**Exercise text:**
__________________________________________________
The responses in here are predictable.
Social tides are shifting and the perspectives of traditionally marginalized people, such as women in the workplace, are gaining influence. Many men have had zero preparation for this new world. They've been immersed in traditional masculinity. Their fathers were men's men, and their teachers and mentors and schoolmates and friends echoed the same outmoded ideas and attitudes about men's place in the world, and how men are supposed to treat women.
Media further ingrained their instincts about how a man should behave in everyday situations. The ever-present pressure of gender roles nudged them away from the reading, open dialogue, and introspection it takes to transform a worldview and counter an upbringing that probably didn't put a lot of emphasis on empathy and respect for women.
You can't seriously imagine that the hundreds of millions of men who have been pickled in a concentrate of toxic masculinity for most of their lives will now instantly adapt, with no strain or effort, to a new set of social expectations where behaviors they were raised to consider normal are now not OK. You can't just snap your fingers and expect people to be enlightened.
These managers aren't creeps or assholes just because they find themselves unprepared for social conventions that, from their perspective, shifted overnight. The correct response to the trepidation these men feel about interacting with their female co-workers is not to shame them, laugh at them, or label them: It's to train and educate them so that they can do their jobs as fairly and effectively as possible, and maybe even become better husbands, fathers, mentors, and friends in the process.
__________________________________________________
**Dataset extract:**
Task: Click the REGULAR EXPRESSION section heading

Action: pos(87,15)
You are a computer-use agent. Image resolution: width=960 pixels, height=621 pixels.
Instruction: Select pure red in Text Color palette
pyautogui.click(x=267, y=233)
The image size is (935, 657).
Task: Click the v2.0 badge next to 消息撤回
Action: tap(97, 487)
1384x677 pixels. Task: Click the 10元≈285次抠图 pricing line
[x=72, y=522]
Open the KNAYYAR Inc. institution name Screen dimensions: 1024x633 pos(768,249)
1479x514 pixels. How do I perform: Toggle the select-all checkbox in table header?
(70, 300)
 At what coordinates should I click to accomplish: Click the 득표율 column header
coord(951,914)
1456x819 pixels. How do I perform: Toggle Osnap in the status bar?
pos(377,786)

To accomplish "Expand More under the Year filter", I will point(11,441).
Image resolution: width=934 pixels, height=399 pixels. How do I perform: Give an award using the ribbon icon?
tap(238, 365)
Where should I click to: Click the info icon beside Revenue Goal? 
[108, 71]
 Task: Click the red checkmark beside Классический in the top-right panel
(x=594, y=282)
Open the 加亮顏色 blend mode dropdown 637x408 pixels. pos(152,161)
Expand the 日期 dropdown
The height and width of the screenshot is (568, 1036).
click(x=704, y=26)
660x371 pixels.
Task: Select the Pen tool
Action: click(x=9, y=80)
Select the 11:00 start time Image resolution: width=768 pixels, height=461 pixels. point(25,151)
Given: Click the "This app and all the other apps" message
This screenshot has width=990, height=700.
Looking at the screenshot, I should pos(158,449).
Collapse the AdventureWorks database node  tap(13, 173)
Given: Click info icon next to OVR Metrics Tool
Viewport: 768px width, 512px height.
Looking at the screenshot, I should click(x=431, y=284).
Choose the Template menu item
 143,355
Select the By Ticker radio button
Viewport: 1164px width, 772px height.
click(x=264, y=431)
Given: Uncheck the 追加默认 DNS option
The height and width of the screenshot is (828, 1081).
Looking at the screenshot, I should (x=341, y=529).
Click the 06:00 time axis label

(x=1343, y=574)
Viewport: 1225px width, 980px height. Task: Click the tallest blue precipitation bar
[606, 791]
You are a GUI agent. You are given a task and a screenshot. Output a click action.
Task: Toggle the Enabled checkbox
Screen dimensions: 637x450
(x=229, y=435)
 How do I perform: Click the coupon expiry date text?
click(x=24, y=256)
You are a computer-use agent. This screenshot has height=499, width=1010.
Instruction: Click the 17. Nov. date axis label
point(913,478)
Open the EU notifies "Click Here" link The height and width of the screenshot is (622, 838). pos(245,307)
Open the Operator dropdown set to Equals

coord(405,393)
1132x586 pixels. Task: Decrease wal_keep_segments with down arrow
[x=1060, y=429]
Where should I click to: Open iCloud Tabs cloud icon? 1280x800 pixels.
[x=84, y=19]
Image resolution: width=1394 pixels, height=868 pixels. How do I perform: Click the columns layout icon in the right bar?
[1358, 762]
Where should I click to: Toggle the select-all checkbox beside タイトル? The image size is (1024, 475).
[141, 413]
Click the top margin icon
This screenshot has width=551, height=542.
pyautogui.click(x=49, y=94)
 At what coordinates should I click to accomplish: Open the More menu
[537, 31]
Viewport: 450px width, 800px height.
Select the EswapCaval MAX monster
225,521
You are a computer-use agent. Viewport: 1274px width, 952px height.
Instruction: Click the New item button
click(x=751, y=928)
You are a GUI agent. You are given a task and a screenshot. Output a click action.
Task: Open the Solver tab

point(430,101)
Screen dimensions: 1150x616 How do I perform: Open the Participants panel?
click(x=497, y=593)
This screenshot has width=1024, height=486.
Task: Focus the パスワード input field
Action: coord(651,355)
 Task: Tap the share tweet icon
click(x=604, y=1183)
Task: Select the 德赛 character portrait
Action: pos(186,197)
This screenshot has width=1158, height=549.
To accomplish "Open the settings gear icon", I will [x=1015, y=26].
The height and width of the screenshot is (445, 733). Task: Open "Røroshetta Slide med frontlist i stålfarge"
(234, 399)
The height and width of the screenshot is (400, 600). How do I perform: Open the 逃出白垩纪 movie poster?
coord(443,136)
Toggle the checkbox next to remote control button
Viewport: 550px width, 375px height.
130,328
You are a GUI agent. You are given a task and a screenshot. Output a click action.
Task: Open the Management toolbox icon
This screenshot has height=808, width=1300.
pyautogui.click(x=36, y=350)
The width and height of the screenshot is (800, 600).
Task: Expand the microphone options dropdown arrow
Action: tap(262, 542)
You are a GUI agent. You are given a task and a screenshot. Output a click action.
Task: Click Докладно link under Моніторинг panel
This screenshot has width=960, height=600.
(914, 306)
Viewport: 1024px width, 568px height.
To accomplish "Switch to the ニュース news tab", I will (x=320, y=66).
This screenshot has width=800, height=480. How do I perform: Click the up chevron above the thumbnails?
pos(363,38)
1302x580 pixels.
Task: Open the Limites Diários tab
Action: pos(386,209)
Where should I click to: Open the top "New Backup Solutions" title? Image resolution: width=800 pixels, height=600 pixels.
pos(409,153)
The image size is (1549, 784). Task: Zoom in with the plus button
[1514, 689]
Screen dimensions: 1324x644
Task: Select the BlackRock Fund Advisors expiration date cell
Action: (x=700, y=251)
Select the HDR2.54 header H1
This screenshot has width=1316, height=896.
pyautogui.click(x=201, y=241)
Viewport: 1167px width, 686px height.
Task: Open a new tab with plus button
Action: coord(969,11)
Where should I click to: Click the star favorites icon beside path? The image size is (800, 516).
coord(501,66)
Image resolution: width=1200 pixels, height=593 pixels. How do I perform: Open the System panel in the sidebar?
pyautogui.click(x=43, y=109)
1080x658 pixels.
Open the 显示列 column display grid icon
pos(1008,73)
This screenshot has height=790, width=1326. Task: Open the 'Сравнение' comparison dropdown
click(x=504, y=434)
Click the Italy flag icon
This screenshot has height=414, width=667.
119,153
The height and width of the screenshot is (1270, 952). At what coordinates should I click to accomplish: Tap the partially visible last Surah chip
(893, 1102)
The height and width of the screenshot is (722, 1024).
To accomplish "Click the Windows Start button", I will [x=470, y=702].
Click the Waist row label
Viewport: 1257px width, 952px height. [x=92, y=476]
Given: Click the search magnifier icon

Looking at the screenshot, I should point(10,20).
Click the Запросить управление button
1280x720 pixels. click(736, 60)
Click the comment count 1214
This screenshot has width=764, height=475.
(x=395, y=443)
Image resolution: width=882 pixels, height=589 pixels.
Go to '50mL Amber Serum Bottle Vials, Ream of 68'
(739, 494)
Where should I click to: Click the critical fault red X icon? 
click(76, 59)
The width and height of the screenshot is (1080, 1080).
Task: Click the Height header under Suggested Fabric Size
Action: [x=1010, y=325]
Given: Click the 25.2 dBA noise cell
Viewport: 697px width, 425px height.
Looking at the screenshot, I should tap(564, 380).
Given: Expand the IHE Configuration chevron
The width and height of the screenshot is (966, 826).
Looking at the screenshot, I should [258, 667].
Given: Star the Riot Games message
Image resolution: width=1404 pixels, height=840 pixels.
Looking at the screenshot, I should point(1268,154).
__________________________________________________
**Your instructions:** In the piece on men and shifting workplace expectations, return the passage that begins at "Social tides are" and stops after "respect for women.". Copy it with no changes.

**Answer for this exercise:**
Social tides are shifting and the perspectives of traditionally marginalized people, such as women in the workplace, are gaining influence. Many men have had zero preparation for this new world. They've been immersed in traditional masculinity. Their fathers were men's men, and their teachers and mentors and schoolmates and friends echoed the same outmoded ideas and attitudes about men's place in the world, and how men are supposed to treat women.
Media further ingrained their instincts about how a man should behave in everyday situations. The ever-present pressure of gender roles nudged them away from the reading, open dialogue, and introspection it takes to transform a worldview and counter an upbringing that probably didn't put a lot of emphasis on empathy and respect for women.